Methods: We had 21 cases of fracture of posterior margin of a lumbar vertebral body from 1991 to 2002. Fracture in all patients were classified according to CT imaging, into the three types described by Takata et al. Out of these, 8 patients were of type I, 4 patients of type II and 9 patients of type III respectively. Focal deficit / muscle weakness was present in only three patients. No fractures of type IV (Epstein et al) was found. Twelve patients were treated conservatively and 9 patients were treated by posterior decompression with total laminectomy and removal of retropulsed fragment and discectomy.
Results: The mean follow-up period was of 42 months. Conventional radiography could locate the fracture in only 6 cases and CT scan was required in all cases for stamping the diagnosis and classification. Though it is uncommon, high index of suspicion is required to diagnose it, in especially adolescent patients. All the 21 patients had good outcome following the management.
Conclusion: Avulsion or fracture of posterior margin of lumbar vertebral body is not so rare entity. In children and young adults diagnosed as having lumbar disc herniation, this lesion may be the proper diagnosis. These fractures need to be accurately diagnosed because as compared to simple disc herniations these fractures require more extensive exposure and resection to relieve the nerve impingent.

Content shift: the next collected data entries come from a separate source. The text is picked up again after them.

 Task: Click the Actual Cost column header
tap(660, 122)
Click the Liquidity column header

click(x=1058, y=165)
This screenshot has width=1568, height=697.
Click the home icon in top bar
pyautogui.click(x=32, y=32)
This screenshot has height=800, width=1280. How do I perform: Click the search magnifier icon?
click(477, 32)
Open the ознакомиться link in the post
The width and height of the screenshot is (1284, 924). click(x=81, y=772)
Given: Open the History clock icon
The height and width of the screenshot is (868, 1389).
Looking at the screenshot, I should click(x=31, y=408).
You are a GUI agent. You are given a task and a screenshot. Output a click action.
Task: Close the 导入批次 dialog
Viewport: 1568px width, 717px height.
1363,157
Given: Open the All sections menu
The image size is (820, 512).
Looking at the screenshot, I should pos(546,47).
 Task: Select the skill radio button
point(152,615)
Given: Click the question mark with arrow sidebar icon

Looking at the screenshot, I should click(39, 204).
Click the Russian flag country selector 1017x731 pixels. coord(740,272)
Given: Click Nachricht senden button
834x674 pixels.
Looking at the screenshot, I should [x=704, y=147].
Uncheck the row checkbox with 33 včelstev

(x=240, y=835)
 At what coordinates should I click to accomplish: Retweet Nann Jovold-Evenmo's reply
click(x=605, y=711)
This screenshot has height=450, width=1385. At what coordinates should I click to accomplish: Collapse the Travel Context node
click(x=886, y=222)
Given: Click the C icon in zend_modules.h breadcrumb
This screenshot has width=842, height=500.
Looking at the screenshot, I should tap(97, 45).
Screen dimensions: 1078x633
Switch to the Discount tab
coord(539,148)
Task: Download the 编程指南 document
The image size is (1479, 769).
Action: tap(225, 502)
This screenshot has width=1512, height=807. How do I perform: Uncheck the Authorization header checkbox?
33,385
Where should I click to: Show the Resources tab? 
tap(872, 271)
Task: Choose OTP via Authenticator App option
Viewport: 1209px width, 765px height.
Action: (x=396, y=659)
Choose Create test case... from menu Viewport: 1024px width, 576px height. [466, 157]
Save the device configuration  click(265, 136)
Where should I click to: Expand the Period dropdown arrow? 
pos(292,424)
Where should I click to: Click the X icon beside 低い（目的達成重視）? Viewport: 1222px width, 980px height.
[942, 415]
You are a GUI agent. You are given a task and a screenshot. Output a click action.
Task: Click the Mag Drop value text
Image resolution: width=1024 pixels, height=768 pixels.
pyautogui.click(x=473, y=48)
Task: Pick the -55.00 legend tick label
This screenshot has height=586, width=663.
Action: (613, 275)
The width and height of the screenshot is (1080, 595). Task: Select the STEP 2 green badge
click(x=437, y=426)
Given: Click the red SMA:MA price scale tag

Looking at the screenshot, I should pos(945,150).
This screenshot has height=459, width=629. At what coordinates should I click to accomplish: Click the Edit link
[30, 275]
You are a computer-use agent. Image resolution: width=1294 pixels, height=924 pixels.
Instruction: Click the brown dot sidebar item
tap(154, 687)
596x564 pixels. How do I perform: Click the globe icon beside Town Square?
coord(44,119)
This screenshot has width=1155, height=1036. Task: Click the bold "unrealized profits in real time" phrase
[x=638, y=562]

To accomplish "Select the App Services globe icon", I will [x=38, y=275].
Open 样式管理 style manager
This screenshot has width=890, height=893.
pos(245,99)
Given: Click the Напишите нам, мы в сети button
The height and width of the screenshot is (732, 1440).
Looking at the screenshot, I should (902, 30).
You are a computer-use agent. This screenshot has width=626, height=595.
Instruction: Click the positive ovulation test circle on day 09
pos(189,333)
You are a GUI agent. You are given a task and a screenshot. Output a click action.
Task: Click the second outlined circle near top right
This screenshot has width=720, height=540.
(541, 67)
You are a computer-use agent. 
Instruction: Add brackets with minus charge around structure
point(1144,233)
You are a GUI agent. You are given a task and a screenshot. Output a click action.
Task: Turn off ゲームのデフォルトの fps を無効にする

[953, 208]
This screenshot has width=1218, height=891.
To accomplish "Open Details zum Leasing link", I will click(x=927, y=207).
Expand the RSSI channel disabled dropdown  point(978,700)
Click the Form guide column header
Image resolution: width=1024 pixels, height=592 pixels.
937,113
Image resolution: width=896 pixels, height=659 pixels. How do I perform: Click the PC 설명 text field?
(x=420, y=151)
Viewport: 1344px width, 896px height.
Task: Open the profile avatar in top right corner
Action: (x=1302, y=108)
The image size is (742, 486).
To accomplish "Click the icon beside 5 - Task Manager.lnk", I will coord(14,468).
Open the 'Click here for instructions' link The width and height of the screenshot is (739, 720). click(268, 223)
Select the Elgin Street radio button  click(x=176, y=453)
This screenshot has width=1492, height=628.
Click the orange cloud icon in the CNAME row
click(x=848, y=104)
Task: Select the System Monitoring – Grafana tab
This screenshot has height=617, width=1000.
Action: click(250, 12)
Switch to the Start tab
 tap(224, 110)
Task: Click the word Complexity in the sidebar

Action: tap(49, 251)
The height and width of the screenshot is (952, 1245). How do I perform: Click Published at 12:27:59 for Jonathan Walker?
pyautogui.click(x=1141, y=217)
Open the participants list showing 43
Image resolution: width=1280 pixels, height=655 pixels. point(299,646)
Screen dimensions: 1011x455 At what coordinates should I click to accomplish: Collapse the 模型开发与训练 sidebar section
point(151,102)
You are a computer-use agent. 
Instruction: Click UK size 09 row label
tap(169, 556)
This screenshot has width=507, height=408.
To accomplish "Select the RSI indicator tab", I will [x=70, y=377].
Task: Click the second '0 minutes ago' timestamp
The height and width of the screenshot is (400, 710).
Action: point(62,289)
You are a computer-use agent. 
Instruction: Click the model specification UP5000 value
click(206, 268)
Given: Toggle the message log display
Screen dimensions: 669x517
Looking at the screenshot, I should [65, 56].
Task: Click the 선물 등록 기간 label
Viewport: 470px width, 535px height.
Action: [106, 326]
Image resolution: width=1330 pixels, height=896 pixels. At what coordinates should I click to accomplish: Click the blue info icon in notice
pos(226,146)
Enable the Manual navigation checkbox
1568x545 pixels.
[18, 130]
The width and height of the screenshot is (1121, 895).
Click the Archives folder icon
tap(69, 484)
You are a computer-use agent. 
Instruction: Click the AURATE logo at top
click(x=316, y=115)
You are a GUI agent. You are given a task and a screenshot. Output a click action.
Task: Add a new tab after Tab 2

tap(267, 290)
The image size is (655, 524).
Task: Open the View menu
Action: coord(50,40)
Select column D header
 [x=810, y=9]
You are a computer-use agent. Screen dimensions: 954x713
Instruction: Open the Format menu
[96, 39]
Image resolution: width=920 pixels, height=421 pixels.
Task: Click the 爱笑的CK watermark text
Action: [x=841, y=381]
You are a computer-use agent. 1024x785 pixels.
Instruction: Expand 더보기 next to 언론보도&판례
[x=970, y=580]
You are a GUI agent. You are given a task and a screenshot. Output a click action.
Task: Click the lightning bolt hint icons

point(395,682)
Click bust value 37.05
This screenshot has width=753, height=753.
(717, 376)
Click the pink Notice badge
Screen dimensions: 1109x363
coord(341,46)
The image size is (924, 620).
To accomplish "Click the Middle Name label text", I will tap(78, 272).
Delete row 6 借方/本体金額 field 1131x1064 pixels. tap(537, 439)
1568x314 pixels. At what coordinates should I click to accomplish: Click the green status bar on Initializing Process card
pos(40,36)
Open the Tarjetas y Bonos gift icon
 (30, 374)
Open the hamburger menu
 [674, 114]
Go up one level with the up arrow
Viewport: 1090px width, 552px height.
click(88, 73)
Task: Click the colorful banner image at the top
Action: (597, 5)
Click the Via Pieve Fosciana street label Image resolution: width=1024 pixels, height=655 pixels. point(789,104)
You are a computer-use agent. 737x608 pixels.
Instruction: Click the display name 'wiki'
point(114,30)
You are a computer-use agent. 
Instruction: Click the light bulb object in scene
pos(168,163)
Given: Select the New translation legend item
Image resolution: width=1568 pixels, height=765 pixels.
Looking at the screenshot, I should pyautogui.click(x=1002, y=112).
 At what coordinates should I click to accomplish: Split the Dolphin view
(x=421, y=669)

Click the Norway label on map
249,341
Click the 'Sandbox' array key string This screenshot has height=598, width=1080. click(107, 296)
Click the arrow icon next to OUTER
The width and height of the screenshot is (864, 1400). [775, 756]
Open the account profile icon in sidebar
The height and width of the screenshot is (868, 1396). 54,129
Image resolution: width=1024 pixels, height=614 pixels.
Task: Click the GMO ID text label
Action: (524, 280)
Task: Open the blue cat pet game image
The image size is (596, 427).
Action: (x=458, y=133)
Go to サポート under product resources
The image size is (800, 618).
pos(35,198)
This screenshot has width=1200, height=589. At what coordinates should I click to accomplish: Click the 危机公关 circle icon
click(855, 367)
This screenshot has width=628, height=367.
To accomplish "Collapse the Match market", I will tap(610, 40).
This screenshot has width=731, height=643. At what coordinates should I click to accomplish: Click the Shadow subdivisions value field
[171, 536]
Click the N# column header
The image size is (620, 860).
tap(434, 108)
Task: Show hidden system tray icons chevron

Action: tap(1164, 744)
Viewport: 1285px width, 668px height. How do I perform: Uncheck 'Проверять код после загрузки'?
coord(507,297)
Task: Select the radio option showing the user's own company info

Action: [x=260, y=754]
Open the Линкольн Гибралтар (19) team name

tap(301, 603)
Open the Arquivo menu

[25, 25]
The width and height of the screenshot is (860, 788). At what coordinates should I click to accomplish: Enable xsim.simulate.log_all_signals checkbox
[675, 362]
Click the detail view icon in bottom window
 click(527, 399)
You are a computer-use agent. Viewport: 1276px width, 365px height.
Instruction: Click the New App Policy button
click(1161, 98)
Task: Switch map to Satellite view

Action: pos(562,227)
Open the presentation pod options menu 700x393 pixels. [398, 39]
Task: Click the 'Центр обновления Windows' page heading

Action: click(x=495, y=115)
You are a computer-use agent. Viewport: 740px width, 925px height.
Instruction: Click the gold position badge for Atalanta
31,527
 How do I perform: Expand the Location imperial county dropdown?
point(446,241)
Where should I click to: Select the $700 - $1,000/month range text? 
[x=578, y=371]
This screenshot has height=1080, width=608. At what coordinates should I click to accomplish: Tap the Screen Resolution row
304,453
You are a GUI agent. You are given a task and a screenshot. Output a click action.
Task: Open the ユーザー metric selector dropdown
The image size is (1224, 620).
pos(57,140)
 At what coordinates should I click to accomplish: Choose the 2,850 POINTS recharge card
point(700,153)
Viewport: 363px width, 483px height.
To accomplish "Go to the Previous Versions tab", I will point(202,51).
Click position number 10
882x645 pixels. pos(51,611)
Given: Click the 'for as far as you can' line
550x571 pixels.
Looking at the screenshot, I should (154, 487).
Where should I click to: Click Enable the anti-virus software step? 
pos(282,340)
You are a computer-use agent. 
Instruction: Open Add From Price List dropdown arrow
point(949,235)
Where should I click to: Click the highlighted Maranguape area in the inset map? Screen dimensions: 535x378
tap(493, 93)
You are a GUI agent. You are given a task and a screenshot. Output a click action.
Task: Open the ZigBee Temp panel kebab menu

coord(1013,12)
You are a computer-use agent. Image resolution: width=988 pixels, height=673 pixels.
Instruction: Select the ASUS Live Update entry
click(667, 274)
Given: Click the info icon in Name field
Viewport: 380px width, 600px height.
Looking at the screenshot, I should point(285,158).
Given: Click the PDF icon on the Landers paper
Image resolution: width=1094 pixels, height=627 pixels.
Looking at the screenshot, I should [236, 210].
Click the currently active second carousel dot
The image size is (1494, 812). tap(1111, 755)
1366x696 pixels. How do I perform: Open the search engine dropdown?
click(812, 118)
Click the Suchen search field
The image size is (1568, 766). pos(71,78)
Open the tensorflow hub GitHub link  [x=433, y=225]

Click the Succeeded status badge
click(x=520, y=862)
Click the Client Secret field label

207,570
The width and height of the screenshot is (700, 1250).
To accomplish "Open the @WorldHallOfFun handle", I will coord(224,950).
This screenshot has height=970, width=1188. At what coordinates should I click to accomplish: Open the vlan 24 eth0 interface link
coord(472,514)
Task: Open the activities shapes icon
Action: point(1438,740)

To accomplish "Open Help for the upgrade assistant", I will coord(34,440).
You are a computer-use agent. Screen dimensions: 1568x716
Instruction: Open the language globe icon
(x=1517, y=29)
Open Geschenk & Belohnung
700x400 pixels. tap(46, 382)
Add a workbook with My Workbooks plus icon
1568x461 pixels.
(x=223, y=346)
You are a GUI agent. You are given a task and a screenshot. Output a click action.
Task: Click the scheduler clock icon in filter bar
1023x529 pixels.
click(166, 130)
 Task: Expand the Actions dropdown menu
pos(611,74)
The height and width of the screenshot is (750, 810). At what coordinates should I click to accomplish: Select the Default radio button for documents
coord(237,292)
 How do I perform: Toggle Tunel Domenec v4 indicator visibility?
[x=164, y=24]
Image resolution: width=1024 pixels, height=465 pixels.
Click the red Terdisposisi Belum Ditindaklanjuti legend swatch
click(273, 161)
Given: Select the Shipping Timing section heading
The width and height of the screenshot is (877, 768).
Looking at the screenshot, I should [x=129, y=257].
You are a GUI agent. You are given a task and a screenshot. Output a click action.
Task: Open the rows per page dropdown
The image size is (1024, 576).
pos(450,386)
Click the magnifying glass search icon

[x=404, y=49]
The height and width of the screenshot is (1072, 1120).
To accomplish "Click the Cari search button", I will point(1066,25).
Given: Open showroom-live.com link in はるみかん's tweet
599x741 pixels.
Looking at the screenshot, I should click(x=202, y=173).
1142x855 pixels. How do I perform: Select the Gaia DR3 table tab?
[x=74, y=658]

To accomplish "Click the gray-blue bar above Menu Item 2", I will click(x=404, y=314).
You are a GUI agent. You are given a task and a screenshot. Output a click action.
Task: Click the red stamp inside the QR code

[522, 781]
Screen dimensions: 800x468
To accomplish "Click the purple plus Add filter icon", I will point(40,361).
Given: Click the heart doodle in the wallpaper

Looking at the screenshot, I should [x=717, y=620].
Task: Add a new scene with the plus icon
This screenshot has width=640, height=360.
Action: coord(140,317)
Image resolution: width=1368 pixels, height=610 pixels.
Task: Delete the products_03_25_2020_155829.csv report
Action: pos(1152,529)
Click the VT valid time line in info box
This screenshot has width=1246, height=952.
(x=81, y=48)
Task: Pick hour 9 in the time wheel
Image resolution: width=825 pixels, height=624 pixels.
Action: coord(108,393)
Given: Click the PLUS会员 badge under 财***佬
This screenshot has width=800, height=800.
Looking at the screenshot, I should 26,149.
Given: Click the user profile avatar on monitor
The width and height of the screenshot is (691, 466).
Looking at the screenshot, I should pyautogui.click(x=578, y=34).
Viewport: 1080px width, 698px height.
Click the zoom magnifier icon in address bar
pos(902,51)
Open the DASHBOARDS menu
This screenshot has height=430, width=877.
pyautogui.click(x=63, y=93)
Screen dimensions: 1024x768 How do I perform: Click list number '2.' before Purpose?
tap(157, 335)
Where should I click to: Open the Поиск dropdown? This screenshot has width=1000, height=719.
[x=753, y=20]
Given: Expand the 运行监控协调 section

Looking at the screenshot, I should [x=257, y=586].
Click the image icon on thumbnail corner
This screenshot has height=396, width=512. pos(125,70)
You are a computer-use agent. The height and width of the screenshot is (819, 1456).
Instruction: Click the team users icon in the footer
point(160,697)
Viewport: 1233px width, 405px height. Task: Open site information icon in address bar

Keywords: Ring apophysis; Vertebral limbus; Vertebral margin; End-plate; Lumbar fractures.

How to cite this article:
Krishnan A, Patel JG, Patel DA, Patel PR. Fracture of posterior margin of lumbar vertebral body. Indian J Orthop 2005;39:33-8

How to cite this URL:
Krishnan A, Patel JG, Patel DA, Patel PR. Fracture of posterior margin of lumbar vertebral body. Indian J Orthop [serial online] 2005 [cited 2019 Nov 19];39:33-8. Available from: http://www.ijoonline.com/text.asp?2005/39/1/33/36895

   Introduction Top


Avulsion or fracture of posterior ring apophysis of lumbar vertebra is not a common lesion because of the unfamiliarity with the entity and difficulty in evaluating the three dimensional characteristics of the fracture by conventional radiography [1],[2] . But with the excellent modalities of CT scanning and MR imaging, lumbar vertebral posterior apophyseal fractures are a well documented cause of lowback and leg pain [1],[2],[3],[4] . Vertebral apophyseal fractures occur at the margins of the superior or inferior vertebral end-plates. Although they have been recognized throughout the spine, but most commonly lumbar vertebral inferior end-plate is involved [3],[4] . Takata et al have classified these fractures into three types on the basis of CT scan studies : Type I, a simple separation of the entire arcuate posterior margin of the vertebra ; Type II, an avulsion fracture of the posterior rim of the vertebral body, including the overlying cartilage of the annulus fibrosus, resulting in a thicker and larger fragment ; Type III, a more localized fracture involving a larger amount of the vertebral body such that the resulting fragment is larger than the vertebral rim. A round defect in the bone adjoining the fracture site is seen [1] . Epstein et al proposed an additional category: Type IV, a fracture of both the cephalad and caudad end plates and spans the full length of the posterior margin of vertebral body [4] .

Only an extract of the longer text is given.